▸ To do
In the material below, find all lines with the string "computer" and copy them.

▸ Source information
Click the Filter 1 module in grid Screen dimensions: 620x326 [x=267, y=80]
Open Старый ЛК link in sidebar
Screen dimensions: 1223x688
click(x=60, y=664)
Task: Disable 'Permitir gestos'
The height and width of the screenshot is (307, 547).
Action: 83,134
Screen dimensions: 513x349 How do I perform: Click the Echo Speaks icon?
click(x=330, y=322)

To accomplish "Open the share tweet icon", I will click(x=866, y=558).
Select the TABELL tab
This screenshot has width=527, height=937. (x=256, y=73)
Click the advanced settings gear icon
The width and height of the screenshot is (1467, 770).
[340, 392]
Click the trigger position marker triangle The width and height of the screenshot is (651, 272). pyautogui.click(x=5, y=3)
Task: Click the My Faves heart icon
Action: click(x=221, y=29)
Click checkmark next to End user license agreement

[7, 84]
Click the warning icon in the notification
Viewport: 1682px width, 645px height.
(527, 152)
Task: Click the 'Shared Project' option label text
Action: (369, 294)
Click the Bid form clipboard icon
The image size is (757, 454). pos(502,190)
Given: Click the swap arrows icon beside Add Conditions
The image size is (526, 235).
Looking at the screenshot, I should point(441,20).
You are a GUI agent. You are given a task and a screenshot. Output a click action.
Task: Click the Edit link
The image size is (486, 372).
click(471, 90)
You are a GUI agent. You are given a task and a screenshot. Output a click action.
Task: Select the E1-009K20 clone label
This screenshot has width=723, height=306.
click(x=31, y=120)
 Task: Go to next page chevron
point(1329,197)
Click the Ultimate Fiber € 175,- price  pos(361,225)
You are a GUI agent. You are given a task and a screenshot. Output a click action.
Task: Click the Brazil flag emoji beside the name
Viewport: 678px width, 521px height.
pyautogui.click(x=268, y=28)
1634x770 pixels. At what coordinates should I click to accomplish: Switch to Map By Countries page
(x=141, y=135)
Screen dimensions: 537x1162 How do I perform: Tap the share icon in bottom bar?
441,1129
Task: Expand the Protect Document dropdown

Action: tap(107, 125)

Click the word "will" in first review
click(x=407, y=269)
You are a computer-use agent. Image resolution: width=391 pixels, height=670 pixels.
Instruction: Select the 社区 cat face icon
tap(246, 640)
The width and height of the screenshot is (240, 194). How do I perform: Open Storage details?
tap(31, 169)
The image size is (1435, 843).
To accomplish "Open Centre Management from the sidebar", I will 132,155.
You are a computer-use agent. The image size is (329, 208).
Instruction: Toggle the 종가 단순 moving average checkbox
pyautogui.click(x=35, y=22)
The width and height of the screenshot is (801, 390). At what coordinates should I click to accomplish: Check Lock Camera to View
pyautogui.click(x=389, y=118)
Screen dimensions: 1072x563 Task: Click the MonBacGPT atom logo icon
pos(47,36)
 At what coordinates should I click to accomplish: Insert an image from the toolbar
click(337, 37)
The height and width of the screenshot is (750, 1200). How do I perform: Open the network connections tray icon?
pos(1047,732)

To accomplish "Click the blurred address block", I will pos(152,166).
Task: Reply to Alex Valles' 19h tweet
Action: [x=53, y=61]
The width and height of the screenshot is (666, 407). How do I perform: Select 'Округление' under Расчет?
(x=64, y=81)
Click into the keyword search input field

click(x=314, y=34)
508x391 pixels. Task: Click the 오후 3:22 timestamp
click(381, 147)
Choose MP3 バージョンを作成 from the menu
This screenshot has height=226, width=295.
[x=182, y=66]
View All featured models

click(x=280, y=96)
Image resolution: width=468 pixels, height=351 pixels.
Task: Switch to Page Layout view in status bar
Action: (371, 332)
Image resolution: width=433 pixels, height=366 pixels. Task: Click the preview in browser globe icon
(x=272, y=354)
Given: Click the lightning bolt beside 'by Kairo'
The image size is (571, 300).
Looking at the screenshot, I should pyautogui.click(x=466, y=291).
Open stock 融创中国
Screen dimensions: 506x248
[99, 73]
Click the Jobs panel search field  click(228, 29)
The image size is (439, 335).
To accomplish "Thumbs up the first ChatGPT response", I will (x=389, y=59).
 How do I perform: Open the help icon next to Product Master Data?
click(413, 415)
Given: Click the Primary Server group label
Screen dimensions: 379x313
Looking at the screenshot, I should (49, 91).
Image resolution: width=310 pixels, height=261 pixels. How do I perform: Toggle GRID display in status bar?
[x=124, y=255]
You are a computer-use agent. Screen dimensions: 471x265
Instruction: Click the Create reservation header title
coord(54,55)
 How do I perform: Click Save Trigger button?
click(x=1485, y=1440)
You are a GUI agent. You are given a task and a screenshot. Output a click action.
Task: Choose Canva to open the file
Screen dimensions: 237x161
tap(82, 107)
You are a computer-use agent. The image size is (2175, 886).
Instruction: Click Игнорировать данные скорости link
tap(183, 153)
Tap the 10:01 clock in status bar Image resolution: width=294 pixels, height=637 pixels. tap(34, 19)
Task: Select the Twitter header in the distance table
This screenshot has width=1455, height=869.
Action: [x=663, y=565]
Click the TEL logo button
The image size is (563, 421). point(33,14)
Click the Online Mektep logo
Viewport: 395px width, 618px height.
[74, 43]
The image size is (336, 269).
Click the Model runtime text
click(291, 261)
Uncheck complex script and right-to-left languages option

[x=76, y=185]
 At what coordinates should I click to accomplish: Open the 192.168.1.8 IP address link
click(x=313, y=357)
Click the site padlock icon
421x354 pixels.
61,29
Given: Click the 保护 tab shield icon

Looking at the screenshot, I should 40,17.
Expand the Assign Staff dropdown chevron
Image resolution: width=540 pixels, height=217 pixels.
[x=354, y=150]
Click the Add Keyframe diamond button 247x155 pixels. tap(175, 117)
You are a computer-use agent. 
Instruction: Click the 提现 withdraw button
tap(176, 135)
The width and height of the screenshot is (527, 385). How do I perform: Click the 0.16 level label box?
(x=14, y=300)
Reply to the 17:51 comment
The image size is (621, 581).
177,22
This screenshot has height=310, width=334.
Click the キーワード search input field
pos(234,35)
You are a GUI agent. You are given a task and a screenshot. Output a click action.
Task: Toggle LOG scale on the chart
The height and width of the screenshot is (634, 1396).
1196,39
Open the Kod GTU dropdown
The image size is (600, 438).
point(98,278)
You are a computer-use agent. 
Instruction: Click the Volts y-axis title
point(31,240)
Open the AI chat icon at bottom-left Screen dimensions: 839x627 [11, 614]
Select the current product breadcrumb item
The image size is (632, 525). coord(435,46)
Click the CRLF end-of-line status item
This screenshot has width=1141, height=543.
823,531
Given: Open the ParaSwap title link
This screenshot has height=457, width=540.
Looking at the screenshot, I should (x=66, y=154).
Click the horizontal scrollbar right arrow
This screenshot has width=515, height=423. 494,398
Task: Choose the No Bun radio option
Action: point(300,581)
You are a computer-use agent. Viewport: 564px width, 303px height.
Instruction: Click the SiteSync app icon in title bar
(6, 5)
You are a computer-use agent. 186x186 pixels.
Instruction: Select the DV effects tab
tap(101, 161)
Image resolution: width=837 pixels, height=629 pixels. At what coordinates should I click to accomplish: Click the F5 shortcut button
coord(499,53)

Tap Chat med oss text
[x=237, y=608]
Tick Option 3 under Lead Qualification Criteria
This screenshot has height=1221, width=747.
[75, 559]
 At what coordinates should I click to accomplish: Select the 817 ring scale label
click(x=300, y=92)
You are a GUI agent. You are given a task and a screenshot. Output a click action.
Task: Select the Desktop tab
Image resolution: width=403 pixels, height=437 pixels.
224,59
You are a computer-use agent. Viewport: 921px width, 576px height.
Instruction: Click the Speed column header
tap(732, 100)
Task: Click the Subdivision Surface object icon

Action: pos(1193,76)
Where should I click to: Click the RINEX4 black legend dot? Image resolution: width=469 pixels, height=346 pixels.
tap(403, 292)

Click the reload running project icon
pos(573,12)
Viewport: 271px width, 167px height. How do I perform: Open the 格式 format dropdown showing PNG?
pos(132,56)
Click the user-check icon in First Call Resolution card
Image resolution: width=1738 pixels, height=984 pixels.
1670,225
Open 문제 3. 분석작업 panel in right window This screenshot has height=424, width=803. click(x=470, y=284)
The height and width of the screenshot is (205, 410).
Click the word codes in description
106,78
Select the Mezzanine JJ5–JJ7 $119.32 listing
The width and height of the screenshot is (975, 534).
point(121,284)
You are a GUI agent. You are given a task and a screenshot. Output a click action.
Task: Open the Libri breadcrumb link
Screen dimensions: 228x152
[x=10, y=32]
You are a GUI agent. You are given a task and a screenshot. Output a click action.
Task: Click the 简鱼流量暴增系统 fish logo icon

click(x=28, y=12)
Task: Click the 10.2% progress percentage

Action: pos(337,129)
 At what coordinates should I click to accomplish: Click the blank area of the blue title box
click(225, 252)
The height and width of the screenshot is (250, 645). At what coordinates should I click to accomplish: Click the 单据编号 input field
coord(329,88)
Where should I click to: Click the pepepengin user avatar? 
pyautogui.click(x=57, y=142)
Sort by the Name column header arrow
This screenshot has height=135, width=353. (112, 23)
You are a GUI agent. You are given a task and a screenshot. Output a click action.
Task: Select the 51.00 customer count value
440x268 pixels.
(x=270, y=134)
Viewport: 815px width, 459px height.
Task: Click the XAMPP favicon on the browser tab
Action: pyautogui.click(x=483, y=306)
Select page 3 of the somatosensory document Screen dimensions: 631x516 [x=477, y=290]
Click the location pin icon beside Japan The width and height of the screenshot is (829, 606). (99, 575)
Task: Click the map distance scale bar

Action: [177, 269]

▸ Result for this exercise
You are a computer-use agent. Image resolution: width=391 pixels, height=670 pixels.
You are a computer-use agent. The image size is (329, 208).
You are a computer-use agent. Screen dimensions: 471x265
You are a computer-use agent. The image size is (2175, 886).
You are a computer-use agent. 
You are a computer-use agent. 
You are a computer-use agent. Viewport: 564px width, 303px height.
You are a computer-use agent. 186x186 pixels.
You are a computer-use agent. Viewport: 921px width, 576px height.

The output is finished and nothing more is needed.